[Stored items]
▼

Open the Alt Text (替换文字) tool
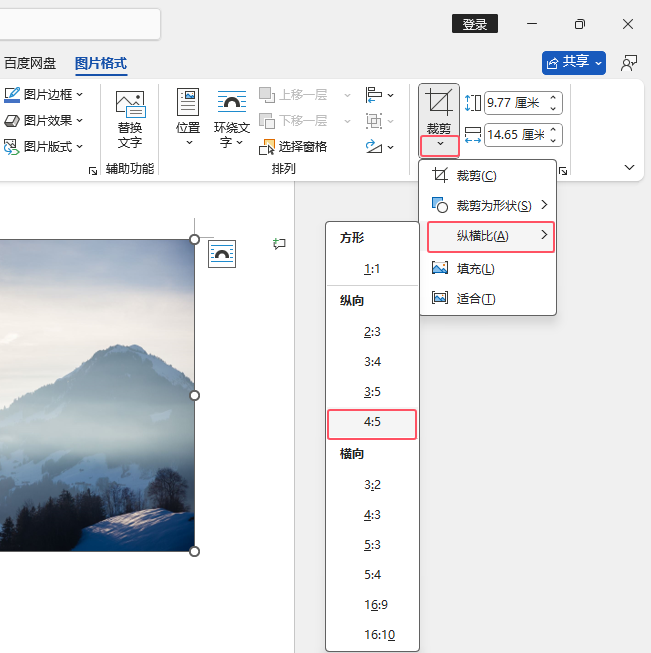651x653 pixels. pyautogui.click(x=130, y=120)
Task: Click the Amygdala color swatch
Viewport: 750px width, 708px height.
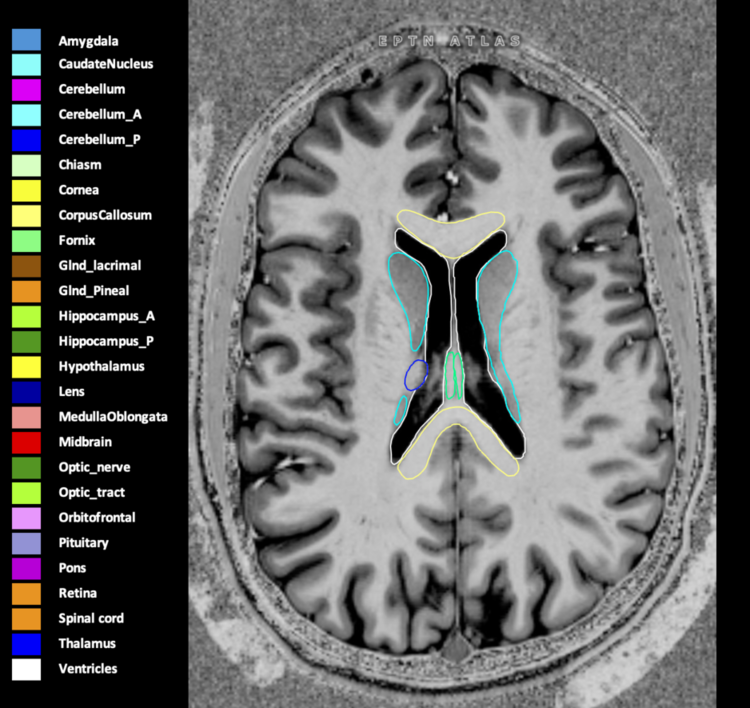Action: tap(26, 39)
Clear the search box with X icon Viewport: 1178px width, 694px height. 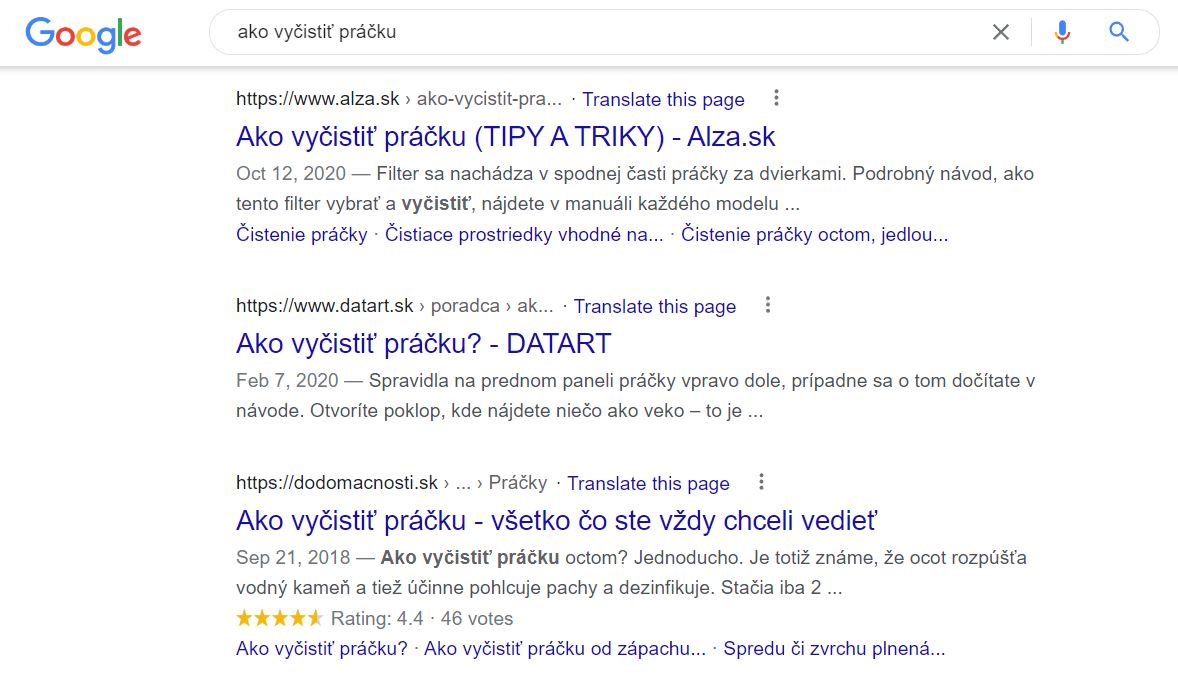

▲

## Exercise directions
Where the line containing "Task: Click the Amygdala color swatch" appears above, start there and set down each line exactly through the last line of the data; leave out every picture.

## Your response
Task: Click the Amygdala color swatch
Viewport: 750px width, 708px height.
Action: tap(26, 39)
Clear the search box with X icon Viewport: 1178px width, 694px height. 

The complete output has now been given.